**Verilen görev**
Çalışan gazetecilerle ilgili yazıya göre bölgedeki gazeteciler hangi güvencelerden yoksun çalışıyor?

USD 0,0000
EUR 0,0000
USD/EUR 0,00
ALTIN 000,00
BİST 0.000

Çalışan Gazeteciler dramı…

09-01-2018

Özellikle bölgemizde çalışan gazetecilerin, büyük bir dram ve büyük bir sıkıntı içinde olduklarına şahit oluyoruz…
Gazetecilerin hiçbir güvencelerinin olmadığı bölgemizde özellikle yaşam güvencesi, can güvencesi ve özgür haber alma güvencesinden yoksun çalışıyorlar…
Gazetecilik yapmak için mutlaka bir fikir ve düşünceye sahip olması gereken meslektaşlarımızın, inançsız, düşüncesiz ve fikirsiz olmaları bekleniyor…
Sistem her dönemde parlattığı ve kamuoyuna mal ettiği bir fikir, bir düşünce ve bir siyasette yer alan her gazeteciyi sonra o fikrin siyasetini yapıyor diye, suçlamaya ve baskı uygulamaya başlıyor…
Dün sağ, sol, gazeteciliği yapıyorsun diye suçluydun, daha sonra Ergenekon a alet oldun diye tutuklanıyor, Fethullah çı diye göklere çıkarılıyor, sonra FETÖ oldu diye tutuklanıyor, barış sürecini takip ediyor diye, ilerici gazeteci ve sistemin yolunda diye değer veriliyor…
Daha sonra terör örgütü basını ve gazeteciliği yapıyorsun diye terörist olarak ceza evine atılıyor… Hiçbir döneme ve hiçbir devre yaranamıyor…
Hiçbir güvencesi ve hiçbir güvenliği sağlanamıyor, ekmeğini çıkaramayacak kadar zorlanıyor, biraz olsun sisteme yakın durunca bu sefer yalaka denilip, toplumdan atılıyor…
Kısacası çalışan gazeteciler, ne Musa ya, ne İsa ya yaranıyor, sanki bu sistemin tek düşmanları onlarmış gibi, sanki dünya düzenini onlar bozuyorlarmış gibi…
Evlerin bir lokma ekmek getirme peşinde, yazın sıcağında, tozun dumanın içinde, yalınayak ve baldırı çıplak koşarlarken, kışın ortasında soğuktan tir tir titrerlerken, onları ne düşünen ne soran oluyor…
Ama siyasiler, idarecileri, bürokratlar, tüm devlet erkanı, kamuoyunda poz vermek ve olmayan icraat larını kamuoyu ile paylaşmak için, onları sürü halinde huzurlarında saatlerce bekletmesini bilirler!

**Sağlanan satırlar**
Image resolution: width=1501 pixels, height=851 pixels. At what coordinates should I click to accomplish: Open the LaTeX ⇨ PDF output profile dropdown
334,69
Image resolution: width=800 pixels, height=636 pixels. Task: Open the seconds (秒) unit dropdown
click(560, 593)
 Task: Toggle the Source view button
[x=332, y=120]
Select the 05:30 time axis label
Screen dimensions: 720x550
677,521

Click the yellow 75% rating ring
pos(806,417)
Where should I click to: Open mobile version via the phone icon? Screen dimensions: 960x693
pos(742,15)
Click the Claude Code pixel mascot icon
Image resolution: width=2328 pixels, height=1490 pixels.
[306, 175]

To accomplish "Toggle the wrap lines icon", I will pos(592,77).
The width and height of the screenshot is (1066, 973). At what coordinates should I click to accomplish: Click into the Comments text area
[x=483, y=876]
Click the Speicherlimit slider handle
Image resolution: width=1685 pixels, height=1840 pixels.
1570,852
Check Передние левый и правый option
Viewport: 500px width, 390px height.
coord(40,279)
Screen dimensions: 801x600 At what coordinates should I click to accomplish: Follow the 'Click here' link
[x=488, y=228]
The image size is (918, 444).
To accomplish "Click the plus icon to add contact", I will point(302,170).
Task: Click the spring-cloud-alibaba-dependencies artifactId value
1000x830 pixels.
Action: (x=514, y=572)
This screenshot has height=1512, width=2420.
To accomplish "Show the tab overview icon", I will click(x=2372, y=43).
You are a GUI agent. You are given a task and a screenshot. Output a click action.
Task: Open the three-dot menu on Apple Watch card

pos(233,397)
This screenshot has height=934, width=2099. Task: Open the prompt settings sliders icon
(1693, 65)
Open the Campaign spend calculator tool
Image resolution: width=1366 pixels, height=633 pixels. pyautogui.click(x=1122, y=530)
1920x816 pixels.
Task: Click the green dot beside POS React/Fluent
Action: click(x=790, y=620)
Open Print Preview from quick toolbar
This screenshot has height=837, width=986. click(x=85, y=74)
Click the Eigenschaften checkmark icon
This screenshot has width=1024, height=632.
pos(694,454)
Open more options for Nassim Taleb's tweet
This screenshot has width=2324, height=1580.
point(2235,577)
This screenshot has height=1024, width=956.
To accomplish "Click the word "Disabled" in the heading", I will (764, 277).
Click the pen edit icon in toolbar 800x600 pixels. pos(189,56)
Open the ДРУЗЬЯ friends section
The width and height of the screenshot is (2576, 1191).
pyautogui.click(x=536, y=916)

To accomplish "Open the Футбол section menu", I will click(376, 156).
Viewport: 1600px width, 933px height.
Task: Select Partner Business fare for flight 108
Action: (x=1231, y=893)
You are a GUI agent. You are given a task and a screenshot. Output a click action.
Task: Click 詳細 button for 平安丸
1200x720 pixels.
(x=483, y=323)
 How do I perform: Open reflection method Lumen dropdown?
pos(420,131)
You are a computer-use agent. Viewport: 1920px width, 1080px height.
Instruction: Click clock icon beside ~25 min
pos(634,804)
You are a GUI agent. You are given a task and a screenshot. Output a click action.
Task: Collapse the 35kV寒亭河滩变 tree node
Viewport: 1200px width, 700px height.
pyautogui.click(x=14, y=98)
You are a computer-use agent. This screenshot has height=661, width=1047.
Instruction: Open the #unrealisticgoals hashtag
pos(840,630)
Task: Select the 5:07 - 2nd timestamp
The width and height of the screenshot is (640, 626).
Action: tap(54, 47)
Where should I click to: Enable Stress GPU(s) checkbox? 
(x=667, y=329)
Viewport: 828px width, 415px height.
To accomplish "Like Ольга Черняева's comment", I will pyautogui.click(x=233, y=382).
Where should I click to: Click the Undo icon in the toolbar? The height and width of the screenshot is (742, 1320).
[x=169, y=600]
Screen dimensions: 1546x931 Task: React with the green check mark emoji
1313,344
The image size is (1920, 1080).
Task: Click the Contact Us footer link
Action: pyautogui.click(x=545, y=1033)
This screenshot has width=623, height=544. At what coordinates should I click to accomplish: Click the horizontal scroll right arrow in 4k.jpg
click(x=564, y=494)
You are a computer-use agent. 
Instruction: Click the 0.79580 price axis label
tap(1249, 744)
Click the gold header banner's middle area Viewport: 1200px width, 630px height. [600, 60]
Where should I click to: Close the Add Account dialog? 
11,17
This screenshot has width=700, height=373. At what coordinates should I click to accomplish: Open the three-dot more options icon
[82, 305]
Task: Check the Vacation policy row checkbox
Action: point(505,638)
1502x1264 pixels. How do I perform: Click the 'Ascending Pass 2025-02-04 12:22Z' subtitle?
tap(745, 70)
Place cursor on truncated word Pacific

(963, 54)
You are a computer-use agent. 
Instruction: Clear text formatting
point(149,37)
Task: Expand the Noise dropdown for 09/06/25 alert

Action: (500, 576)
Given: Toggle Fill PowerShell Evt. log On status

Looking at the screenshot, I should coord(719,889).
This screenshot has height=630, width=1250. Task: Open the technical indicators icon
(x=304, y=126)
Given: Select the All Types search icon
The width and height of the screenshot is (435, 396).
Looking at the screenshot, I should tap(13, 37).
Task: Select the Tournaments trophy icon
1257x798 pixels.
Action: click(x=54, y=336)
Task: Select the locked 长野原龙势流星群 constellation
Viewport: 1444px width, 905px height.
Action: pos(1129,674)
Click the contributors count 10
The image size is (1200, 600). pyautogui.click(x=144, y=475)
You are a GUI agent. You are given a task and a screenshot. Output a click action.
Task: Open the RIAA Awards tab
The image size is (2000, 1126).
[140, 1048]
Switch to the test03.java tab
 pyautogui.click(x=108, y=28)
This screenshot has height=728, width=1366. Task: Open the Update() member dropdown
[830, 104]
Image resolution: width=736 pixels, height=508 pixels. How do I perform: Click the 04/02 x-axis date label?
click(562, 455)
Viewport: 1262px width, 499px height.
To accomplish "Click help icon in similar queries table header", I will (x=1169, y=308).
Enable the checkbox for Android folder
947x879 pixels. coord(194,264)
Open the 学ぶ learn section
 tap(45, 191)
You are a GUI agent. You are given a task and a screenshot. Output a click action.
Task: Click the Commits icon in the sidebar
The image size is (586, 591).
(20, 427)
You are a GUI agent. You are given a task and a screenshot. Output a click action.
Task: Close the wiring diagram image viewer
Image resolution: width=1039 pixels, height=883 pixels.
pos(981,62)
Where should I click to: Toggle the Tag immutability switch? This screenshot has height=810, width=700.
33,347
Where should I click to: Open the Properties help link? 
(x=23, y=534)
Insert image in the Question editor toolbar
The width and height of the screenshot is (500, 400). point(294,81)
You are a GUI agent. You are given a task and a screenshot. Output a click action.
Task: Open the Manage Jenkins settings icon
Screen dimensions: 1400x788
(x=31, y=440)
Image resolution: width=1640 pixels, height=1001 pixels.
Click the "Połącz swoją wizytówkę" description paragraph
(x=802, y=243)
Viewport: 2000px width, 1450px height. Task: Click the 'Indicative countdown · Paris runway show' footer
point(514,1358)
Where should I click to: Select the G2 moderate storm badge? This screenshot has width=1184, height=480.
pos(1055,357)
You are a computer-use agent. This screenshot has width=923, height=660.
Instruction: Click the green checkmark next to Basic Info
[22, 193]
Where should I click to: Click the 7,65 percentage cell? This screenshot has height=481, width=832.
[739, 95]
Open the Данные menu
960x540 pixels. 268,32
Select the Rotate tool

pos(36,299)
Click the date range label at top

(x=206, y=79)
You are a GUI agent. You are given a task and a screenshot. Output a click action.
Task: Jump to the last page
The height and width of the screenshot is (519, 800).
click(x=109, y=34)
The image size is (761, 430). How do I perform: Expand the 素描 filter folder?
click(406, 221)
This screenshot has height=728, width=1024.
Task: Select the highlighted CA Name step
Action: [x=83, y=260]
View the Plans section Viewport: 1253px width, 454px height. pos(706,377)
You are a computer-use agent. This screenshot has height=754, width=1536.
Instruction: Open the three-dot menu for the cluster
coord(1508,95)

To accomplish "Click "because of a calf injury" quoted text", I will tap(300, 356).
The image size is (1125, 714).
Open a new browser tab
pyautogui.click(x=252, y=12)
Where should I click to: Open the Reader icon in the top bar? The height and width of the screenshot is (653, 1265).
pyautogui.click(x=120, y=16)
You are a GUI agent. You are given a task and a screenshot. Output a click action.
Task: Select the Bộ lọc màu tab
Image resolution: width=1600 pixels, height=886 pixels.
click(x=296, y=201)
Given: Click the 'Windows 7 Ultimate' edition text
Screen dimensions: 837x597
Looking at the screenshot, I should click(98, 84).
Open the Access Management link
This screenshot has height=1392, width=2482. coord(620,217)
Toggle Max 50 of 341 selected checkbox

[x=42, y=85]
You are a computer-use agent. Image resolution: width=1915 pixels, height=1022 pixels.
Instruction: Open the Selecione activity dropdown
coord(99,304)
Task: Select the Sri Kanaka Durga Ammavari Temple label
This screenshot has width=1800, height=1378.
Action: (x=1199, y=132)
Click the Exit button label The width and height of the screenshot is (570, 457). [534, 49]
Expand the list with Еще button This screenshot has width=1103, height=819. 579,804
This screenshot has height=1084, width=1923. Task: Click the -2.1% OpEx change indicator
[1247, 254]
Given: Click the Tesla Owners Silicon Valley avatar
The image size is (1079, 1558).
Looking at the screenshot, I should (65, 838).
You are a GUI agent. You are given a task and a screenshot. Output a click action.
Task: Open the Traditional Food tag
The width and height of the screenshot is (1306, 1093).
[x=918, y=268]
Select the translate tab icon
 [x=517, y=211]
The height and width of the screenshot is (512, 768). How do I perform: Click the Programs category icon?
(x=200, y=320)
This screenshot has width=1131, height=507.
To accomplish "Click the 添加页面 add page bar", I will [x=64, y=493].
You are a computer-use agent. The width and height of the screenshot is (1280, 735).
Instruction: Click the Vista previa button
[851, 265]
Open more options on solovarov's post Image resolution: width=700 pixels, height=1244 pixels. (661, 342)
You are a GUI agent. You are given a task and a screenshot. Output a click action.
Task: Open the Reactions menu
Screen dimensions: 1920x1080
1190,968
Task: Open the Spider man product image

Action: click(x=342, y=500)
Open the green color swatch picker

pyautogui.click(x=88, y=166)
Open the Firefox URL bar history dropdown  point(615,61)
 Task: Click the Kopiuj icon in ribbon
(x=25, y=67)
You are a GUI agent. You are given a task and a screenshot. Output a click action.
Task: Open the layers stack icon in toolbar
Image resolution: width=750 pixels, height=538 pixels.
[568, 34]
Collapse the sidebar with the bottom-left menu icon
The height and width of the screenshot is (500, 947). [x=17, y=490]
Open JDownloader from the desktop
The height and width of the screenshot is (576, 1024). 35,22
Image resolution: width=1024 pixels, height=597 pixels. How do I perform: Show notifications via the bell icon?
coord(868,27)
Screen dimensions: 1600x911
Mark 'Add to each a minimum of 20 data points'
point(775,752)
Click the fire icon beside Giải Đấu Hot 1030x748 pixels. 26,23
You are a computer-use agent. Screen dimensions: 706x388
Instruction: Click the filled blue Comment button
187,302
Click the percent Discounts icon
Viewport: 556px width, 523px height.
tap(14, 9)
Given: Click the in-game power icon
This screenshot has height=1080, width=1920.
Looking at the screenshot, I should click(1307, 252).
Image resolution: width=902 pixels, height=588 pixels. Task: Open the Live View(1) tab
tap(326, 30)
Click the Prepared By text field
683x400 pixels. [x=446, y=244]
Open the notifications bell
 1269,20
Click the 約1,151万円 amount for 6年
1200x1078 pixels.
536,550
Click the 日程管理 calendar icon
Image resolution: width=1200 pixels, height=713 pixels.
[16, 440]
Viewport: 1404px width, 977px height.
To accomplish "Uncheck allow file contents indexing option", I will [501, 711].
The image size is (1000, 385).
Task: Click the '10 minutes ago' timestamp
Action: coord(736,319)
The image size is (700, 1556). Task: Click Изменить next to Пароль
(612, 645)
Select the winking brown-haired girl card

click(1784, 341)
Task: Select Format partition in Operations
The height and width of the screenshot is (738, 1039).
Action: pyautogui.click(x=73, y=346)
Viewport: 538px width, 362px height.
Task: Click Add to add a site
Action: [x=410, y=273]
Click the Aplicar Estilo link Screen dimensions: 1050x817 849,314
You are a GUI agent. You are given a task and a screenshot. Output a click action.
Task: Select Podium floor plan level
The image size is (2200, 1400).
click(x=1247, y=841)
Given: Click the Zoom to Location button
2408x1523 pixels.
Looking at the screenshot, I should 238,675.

**Alıştırma yanıtı**
Yaşam güvencesi, can güvencesi ve özgür haber alma güvencesinden yoksun çalışıyorlar.